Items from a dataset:
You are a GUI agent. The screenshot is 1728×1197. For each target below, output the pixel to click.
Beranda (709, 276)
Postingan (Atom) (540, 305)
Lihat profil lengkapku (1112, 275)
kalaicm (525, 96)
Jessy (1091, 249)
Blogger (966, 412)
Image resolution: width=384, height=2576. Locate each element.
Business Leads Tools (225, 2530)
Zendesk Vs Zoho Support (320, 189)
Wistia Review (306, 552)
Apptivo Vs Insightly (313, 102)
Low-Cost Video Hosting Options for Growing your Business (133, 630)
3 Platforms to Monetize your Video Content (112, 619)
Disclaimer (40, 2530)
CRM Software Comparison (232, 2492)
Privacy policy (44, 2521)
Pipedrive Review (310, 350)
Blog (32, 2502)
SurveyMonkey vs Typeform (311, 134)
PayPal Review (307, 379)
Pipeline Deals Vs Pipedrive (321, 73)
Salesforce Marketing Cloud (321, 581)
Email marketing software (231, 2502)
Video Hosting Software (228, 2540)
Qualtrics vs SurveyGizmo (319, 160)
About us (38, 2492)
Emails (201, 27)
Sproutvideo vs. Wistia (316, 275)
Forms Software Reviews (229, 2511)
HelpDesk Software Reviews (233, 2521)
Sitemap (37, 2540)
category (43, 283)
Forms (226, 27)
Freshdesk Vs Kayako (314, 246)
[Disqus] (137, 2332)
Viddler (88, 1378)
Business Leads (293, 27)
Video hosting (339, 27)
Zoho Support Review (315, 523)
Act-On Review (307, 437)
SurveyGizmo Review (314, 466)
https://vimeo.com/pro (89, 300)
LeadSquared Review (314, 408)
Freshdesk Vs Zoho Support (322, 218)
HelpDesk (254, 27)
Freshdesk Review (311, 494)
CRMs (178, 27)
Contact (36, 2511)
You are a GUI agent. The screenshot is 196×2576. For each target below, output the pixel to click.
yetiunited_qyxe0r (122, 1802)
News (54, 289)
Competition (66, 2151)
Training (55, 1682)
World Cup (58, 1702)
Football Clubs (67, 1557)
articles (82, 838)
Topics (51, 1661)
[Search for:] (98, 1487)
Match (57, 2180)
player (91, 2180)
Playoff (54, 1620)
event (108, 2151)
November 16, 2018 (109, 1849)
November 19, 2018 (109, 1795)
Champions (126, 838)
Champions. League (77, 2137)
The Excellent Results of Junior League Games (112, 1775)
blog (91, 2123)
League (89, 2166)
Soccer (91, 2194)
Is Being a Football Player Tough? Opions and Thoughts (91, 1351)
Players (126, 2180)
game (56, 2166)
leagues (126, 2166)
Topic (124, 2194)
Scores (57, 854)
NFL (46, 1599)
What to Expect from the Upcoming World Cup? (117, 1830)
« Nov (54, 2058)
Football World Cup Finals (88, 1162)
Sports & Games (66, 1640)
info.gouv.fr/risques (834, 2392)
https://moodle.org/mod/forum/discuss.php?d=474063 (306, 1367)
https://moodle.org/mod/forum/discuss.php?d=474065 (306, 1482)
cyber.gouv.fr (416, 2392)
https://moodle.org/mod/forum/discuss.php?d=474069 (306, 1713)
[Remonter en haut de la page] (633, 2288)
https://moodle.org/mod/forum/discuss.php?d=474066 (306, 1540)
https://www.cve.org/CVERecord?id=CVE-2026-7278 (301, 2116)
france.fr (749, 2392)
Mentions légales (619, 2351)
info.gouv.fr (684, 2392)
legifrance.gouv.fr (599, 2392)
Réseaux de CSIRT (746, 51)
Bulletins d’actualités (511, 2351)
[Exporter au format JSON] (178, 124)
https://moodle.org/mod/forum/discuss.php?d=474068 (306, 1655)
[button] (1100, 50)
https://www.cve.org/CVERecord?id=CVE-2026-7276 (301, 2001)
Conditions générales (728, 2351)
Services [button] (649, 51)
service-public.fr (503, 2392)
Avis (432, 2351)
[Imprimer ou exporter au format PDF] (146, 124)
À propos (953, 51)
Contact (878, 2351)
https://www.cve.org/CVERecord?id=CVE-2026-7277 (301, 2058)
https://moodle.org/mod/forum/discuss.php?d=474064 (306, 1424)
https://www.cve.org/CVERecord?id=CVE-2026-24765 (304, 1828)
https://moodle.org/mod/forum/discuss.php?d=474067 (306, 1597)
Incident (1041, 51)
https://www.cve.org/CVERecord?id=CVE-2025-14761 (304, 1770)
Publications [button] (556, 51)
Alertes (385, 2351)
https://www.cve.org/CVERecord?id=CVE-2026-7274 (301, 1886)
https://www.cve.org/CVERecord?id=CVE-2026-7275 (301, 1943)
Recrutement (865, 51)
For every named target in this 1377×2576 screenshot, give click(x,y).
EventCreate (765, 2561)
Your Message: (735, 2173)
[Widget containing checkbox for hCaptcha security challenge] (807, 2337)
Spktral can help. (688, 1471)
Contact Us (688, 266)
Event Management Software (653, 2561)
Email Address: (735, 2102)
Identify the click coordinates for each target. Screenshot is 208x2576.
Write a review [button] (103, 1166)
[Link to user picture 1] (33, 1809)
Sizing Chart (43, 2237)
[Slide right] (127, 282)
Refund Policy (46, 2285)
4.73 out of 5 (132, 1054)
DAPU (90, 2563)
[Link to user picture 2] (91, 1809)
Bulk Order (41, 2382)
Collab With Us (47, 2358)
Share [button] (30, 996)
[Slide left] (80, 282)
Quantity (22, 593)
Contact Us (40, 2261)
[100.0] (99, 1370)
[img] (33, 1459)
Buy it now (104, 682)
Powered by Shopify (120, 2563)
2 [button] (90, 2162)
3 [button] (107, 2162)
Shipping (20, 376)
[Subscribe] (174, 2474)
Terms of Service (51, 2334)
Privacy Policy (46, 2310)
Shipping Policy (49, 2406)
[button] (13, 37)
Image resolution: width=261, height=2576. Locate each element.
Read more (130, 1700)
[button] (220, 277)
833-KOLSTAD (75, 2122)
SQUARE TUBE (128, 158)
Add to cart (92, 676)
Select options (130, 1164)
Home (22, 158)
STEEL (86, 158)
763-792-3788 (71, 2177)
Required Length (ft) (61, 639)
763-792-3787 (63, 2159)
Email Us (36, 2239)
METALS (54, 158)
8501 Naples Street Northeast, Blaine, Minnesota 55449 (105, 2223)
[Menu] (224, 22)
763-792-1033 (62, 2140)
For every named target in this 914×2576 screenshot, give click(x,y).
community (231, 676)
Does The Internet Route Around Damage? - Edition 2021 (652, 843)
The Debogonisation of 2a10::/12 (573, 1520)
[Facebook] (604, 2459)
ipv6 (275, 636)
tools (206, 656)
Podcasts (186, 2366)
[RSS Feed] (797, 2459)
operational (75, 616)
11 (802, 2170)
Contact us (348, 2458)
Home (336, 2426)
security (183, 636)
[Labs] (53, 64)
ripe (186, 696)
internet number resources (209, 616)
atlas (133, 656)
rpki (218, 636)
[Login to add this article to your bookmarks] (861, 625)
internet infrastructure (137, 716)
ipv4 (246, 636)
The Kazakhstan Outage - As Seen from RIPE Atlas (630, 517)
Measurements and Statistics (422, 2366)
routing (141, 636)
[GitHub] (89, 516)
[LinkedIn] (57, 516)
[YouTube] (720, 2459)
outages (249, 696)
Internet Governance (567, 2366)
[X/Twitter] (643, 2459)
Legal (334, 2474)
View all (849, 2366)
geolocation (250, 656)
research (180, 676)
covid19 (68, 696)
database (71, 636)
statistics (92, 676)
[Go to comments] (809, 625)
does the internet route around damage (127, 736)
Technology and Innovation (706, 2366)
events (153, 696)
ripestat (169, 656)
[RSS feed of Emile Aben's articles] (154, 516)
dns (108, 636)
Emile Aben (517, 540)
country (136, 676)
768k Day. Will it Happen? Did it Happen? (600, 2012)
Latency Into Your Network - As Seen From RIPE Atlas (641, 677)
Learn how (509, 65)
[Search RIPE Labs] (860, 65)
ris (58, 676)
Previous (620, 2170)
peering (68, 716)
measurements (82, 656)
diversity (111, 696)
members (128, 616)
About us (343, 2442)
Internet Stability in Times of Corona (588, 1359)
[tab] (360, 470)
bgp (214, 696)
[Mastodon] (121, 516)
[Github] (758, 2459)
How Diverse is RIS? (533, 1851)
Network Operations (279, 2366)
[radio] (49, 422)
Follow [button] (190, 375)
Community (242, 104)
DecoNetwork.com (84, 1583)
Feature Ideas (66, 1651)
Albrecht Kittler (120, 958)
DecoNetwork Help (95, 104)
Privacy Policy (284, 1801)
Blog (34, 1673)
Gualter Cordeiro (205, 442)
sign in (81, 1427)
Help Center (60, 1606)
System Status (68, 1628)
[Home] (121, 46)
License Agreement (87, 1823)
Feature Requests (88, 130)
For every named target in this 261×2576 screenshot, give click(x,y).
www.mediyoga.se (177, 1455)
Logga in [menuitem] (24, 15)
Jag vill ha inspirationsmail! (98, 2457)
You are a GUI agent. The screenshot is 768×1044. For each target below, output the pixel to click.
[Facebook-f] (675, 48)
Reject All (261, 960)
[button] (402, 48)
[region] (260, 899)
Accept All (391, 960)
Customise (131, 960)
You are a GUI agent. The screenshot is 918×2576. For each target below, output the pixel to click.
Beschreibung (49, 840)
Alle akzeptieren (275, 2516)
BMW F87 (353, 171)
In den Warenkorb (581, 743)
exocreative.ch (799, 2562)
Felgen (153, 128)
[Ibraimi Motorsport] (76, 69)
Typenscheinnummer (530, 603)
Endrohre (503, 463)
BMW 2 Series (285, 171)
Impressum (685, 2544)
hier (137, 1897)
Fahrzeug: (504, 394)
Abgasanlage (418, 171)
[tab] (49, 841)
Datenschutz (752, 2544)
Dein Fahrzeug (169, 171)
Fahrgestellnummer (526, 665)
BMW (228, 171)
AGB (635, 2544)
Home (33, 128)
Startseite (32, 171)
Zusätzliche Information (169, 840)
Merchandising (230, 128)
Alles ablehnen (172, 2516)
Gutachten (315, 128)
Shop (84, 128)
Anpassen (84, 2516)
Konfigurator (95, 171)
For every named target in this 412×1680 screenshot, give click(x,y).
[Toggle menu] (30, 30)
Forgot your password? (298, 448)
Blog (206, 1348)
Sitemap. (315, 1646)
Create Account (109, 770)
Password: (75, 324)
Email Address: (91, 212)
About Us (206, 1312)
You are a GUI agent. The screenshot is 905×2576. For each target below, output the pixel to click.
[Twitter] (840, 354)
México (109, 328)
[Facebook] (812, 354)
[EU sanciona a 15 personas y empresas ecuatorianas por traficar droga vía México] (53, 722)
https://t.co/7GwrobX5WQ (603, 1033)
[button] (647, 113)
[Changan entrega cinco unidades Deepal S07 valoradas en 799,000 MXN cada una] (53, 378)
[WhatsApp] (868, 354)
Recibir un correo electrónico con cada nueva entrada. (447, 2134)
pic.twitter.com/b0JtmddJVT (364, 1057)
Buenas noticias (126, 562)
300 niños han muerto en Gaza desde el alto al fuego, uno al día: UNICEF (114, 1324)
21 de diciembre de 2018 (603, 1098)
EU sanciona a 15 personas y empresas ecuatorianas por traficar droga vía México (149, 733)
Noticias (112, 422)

## PROBLEM STATEMENT
In the entries above, please find the line with "Lihat profil lengkapku (1112, 275)" and the line with "Apptivo Vs Insightly (313, 102)", then write out exactly those two lines and every line between them, and nothing more.

## WRITTEN SOLUTION
Lihat profil lengkapku (1112, 275)
kalaicm (525, 96)
Jessy (1091, 249)
Blogger (966, 412)
Image resolution: width=384, height=2576. Locate each element.
Business Leads Tools (225, 2530)
Zendesk Vs Zoho Support (320, 189)
Wistia Review (306, 552)
Apptivo Vs Insightly (313, 102)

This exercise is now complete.